Microsoft's 2026 Work Trend Index makes a similar point: as agents take on more execution work, human roles increasingly shift toward directing work, making judgments, and owning outcomes.
Will AI Replace Workers?
“Will AI replace people?” is one of the most common questions surrounding workplace AI.
But the current shift is difficult to describe as a simple choice between a human worker and an AI system.
In many roles, the more immediate change looks closer to this:
A person completing every step manually
becomes:
A person directing AI, reviewing the output, and deciding what happens next.
That makes a different skill increasingly valuable:
the ability to judge AI output.
Generating something quickly has value.
Recognizing when that output is wrong has even more.
The International Labour Organization's 2026 review also finds that large-scale job displacement remains limited so far, while AI is already reshaping how work is organized and how tasks are distributed.
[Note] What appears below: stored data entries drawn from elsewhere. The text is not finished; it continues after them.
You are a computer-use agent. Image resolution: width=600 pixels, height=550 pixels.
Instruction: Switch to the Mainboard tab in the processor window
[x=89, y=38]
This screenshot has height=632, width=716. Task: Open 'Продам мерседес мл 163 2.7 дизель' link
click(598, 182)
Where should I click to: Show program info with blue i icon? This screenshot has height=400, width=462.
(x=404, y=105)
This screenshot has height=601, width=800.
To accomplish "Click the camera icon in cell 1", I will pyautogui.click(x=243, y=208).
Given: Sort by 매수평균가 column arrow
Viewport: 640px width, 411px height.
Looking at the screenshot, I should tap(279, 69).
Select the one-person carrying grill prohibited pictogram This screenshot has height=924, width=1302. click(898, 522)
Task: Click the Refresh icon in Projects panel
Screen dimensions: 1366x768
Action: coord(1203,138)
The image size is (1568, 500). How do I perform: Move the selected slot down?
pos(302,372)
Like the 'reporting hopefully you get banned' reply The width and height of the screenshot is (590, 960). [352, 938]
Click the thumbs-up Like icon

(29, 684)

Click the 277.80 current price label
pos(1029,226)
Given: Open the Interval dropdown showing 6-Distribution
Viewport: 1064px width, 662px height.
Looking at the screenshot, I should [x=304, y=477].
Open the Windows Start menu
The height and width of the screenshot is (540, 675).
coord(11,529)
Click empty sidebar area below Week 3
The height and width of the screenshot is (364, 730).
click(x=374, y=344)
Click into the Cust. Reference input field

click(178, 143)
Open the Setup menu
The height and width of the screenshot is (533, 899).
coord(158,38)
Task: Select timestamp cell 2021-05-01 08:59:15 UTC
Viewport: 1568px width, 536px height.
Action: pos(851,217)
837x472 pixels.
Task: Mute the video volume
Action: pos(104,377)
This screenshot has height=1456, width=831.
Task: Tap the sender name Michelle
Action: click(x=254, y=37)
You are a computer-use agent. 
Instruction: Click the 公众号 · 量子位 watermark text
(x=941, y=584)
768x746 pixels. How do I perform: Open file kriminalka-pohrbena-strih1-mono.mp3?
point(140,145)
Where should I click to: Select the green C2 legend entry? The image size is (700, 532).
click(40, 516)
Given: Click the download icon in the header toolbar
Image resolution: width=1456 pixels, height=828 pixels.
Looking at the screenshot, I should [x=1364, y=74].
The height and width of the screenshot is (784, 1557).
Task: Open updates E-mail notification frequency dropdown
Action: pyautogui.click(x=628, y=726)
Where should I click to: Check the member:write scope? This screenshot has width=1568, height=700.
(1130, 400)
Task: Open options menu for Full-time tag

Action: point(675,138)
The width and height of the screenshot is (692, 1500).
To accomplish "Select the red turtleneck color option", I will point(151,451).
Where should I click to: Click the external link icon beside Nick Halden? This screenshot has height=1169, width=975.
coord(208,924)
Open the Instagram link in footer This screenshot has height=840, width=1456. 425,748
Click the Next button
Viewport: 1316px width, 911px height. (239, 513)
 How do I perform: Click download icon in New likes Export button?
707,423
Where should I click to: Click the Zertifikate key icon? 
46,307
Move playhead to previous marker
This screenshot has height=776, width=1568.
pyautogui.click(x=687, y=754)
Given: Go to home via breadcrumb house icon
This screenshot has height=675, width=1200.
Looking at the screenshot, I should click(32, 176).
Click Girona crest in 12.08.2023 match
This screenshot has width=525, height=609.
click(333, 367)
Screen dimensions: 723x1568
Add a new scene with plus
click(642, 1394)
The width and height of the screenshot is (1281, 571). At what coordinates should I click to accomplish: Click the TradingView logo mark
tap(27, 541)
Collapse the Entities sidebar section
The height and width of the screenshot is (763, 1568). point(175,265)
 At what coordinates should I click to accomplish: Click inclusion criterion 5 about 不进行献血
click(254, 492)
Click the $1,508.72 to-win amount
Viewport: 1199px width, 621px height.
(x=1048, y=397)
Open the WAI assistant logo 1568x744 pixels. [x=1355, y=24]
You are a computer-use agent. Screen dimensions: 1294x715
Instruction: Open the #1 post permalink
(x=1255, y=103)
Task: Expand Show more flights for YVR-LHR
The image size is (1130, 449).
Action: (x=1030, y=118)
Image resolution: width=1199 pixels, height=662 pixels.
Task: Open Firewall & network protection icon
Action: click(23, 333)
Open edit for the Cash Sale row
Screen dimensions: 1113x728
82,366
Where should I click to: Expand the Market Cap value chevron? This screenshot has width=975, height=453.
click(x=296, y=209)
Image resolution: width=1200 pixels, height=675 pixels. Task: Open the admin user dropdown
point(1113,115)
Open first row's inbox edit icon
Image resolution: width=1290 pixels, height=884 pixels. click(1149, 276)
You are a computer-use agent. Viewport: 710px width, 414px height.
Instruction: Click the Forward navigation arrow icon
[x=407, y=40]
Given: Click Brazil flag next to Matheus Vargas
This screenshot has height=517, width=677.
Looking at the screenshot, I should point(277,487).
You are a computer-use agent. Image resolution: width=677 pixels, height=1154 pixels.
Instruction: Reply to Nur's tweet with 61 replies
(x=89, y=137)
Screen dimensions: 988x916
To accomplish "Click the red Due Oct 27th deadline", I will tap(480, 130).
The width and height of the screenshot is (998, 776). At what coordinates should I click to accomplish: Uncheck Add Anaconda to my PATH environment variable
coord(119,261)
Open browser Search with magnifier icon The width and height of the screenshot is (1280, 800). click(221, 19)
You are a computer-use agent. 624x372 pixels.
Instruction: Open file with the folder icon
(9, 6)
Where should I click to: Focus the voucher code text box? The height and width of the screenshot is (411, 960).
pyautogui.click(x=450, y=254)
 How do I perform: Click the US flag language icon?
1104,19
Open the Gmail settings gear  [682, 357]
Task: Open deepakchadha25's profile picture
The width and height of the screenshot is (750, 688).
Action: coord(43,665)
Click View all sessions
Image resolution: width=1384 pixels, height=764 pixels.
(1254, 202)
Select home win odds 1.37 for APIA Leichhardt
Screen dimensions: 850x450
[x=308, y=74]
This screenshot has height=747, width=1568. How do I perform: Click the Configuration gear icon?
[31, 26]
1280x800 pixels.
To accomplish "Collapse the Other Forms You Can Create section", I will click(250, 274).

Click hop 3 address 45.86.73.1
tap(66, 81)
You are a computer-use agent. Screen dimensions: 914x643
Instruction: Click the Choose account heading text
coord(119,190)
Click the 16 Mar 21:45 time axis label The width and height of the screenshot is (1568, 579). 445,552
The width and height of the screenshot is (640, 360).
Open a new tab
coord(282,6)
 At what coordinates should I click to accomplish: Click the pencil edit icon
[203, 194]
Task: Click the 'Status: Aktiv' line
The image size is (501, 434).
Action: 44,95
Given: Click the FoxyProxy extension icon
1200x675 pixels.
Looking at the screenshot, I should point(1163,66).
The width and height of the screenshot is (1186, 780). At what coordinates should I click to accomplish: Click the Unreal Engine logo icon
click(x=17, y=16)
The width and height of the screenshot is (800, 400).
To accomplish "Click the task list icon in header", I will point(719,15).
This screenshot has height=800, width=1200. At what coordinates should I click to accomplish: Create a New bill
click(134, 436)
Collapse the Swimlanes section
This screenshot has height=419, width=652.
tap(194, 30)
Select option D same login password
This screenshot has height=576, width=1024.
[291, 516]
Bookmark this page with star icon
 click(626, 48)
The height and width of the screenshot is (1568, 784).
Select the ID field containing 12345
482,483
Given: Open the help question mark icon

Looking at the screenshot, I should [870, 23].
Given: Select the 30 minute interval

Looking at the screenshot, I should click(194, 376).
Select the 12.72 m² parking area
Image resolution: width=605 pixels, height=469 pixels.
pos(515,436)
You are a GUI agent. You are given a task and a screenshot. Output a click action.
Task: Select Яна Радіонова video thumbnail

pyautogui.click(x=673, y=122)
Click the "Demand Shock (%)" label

The Real AI Productivity Advantage in 2026
The competitive question is becoming less about:
“Who is using AI?”
and more about:
“Who has redesigned work so AI can actually create value?”
Microsoft's research found that organizational factors such as culture, management support, rules, and work design account for a larger share of reported AI impact than individual AI behavior alone.
Atlassian reaches a similar conclusion.
Its 2026 research argues that the strongest organizations are not simply giving individuals faster tools. They are redesigning teamwork around shared context, workflows, and coordination.
That suggests the teams with the strongest long-term advantage may not be the ones with the largest collection of AI tools.
They may be the teams that can:
- keep information connected,
- make workflows visible,
- use AI at the right stage,
- preserve human judgment,
- reduce unnecessary tool switching.
AI productivity is ultimately a workflow problem as much as a technology problem.
Conclusion: The Future of Productivity Is Not More AI Tools
AI is changing the way people work.
But the transformation is larger than faster writing, quicker summaries, or automated tasks.
The bigger change is happening in how work is organized.
AI can:
draft.
summarize.
suggest tasks.
organize information.
speed up research.
But if projects, tasks, knowledge, and team activity remain disconnected, AI cannot solve the underlying fragmentation by itself.
That is why the goal should not be to keep adding AI tools.
The goal should be to place AI where it can support real work.
GoBasey's workspace approach is built around the idea that projects, tasks, teams, and work context should not need to live in disconnected systems.
The question going forward is not:
“Which AI tool are we using?”
It is:
“Where is AI creating real value inside the way we work?”
Because the next generation of workspaces will not simply be places where people store their work.
They can become places where people and AI work from the same context.
Your Base. Your Way.
Frequently Asked Questions
How can AI improve productivity?
AI can support productivity by reducing repetitive work and helping people process information faster. Common uses include summarization, drafting, task extraction, information organization, research preparation, and workflow assistance. Human review remains important.
How is AI used in the workplace?
AI is increasingly used for project management, task planning, documentation, meeting notes, writing, research, data analysis, knowledge management, and workflow automation.
Does AI actually save time?
AI can save time on specific tasks, but faster individual work does not automatically translate into higher company-wide productivity. Workflow design, coordination, context, and adoption practices all affect the final result.
Can AI be used in project management?
Yes. AI can assist with creating tasks, extracting action items from meetings, summarizing project information, and breaking larger pieces of work into smaller steps. Prioritization, responsibility, and final project decisions should remain under human control.
What is an AI workspace?
An AI workspace is a working environment where AI capabilities are integrated with projects, tasks, documents, knowledge, and other work context instead of operating as a completely separate tool.